[A Start in Life by Honore de Balzac]@TWC D-Link bookA Start in Life CHAPTER VI 14/34
She wore, also, a superb bonnet of Leghorn straw, trimmed with a bunch of moss roses from Nattier's, beneath the spreading sides of which rippled the curls of her beautiful blond hair. After ordering a very choice dinner and reviewing the condition of her rooms, she walked about the grounds, so as to be seen standing near a flower-bed in the court-yard of the chateau, like the mistress of the house, on the arrival of the coach from Paris.

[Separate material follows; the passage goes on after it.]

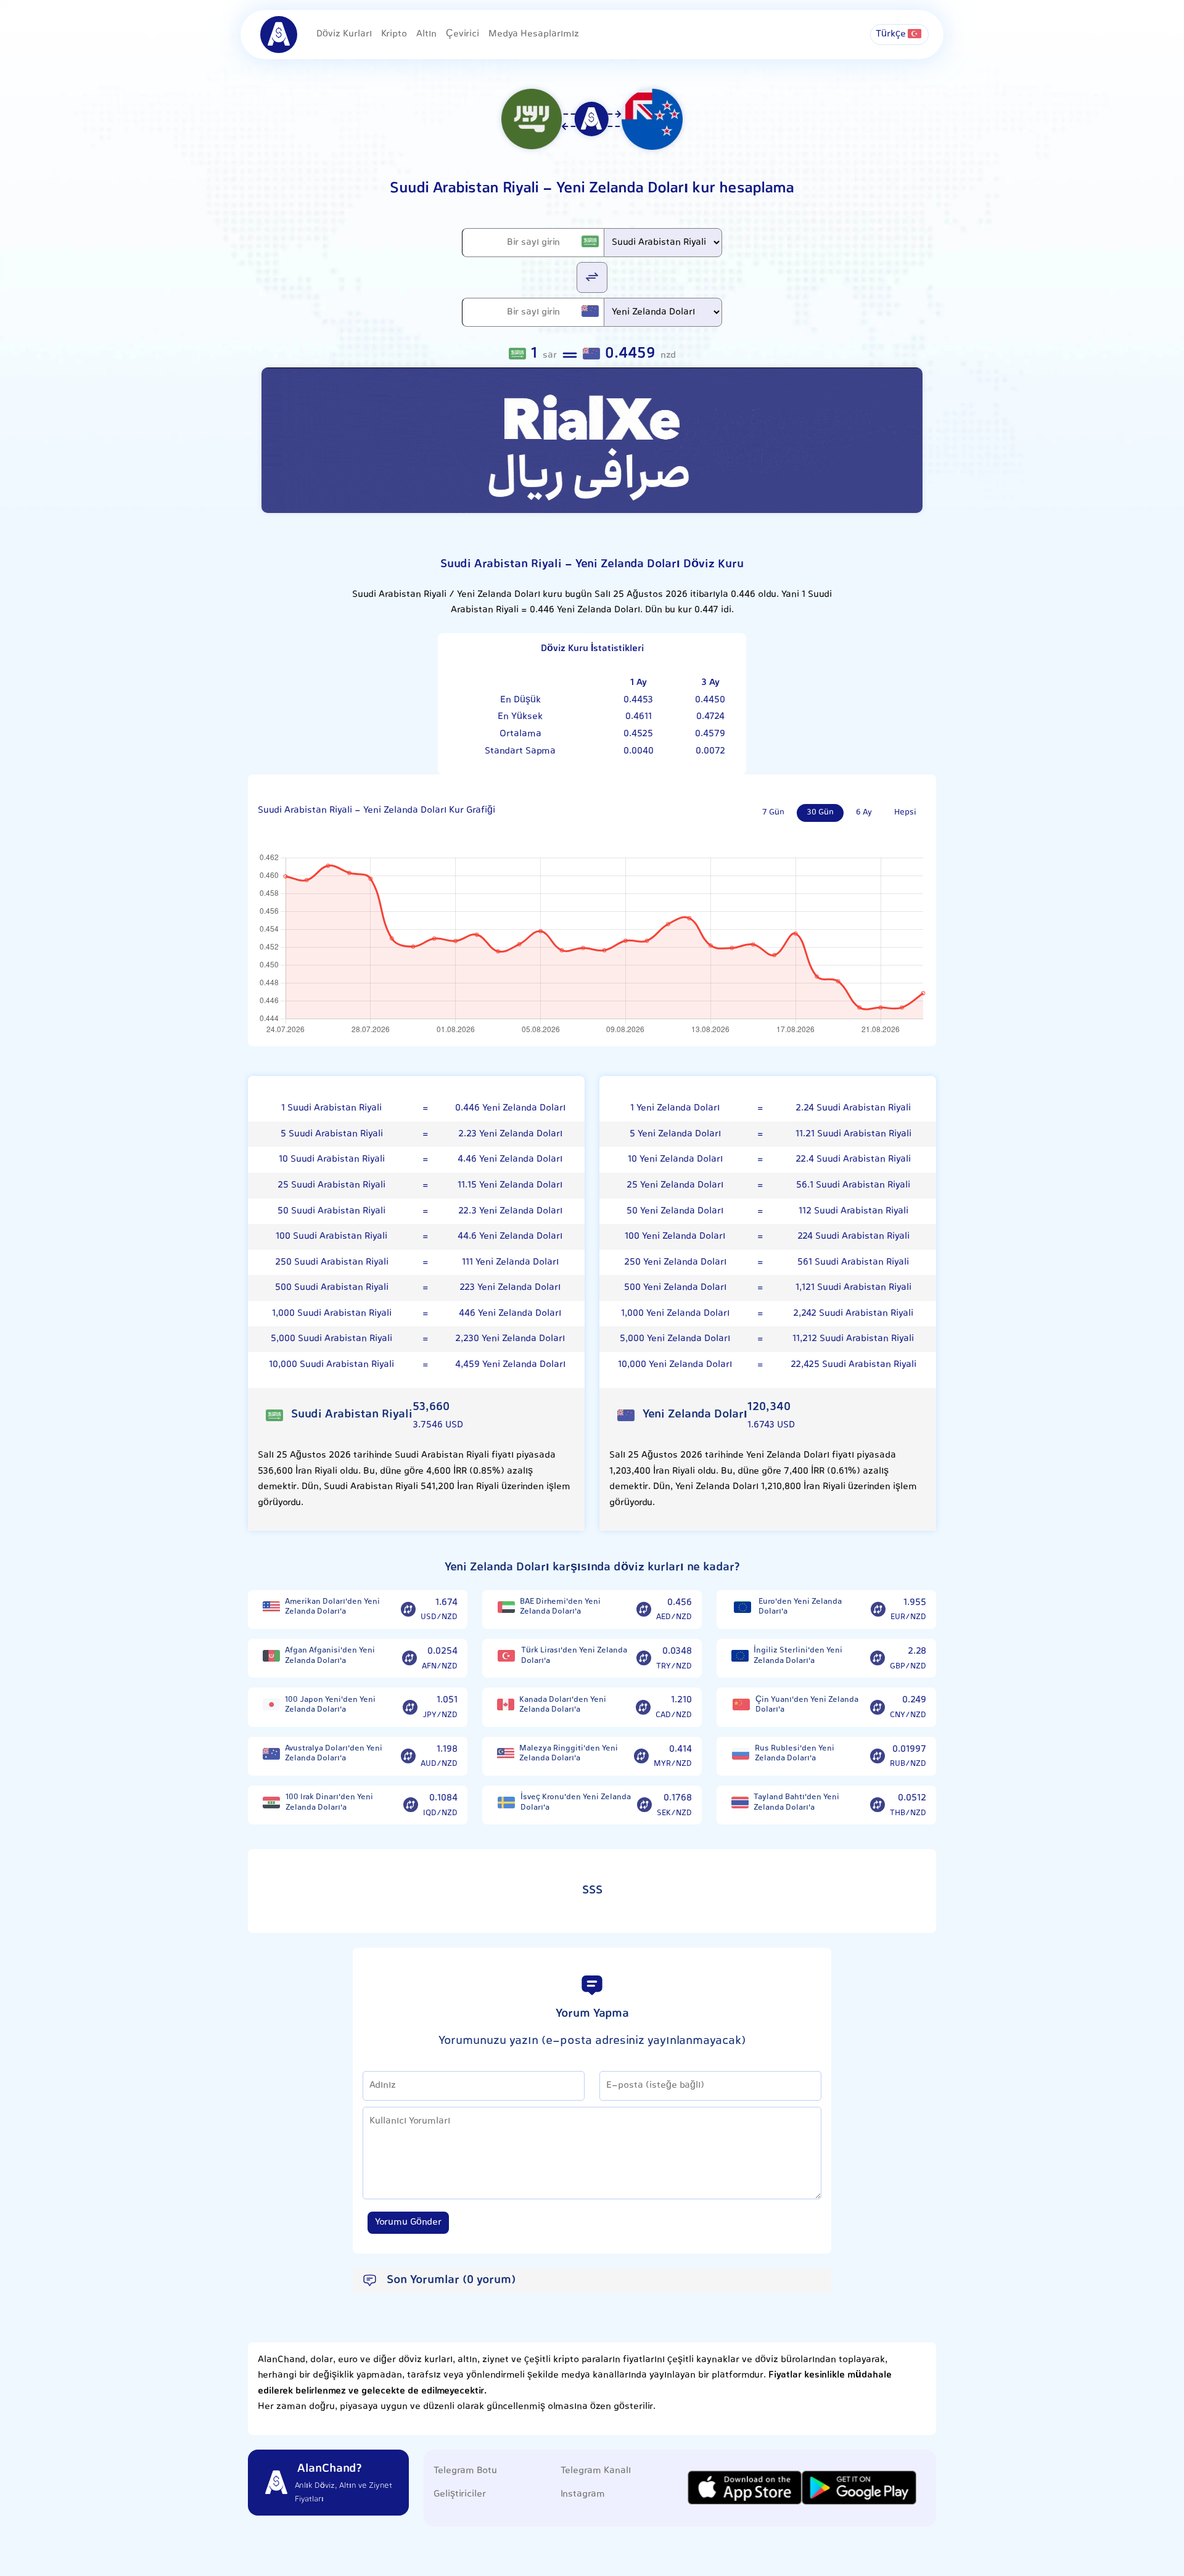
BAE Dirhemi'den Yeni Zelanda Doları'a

She held above her head a charming rose-colored parasol lined with white silk and fringed. Seeing that Pierrotin merely left Mistigris's queer packages with the concierge, having, apparently, brought no passengers, Estelle retired disappointed and regretting the trouble of making her useless toilet. Like many persons who are dressed in their best, she felt incapable of any other occupation than that of sitting idly in her salon awaiting the coach from Beaumont, which usually passed about an hour after that of Pierrotin, though it did not leave Paris till mid-day.
She was, therefore, in her own apartment when the two artists walked up to the chateau, and were sent by Moreau himself to their rooms where they made their regulation toilet for dinner.
The pair had asked questions of their guide, the gardener, who told them so much of Moreau's beauty that they felt the necessity of "rigging themselves up" (studio slang).
They, therefore, put on their most superlative suits and then walked over to the steward's lodge, piloted by Jacques Moreau, the eldest son, a hardy youth, dressed like an English boy in a handsome jacket with a turned-over collar, who was spending his vacation like a fish in water on the estate where his father and mother reigned as aristocrats. "Mamma," he said, "here are the two artists sent down by Monsieur Schinner." Madame Moreau, agreeably surprised, rose, told her son to place chairs, and began to display her graces. "Mamma, the Husson boy is with papa," added the lad; "shall I fetch him ?" "You need not hurry; go and play with him," said his mother. The remark "you need not hurry" proved to the two artists the unimportance of their late travelling companion in the eyes of their hostess; but it also showed, what they did not know, the feeling of a step-mother against a step-son.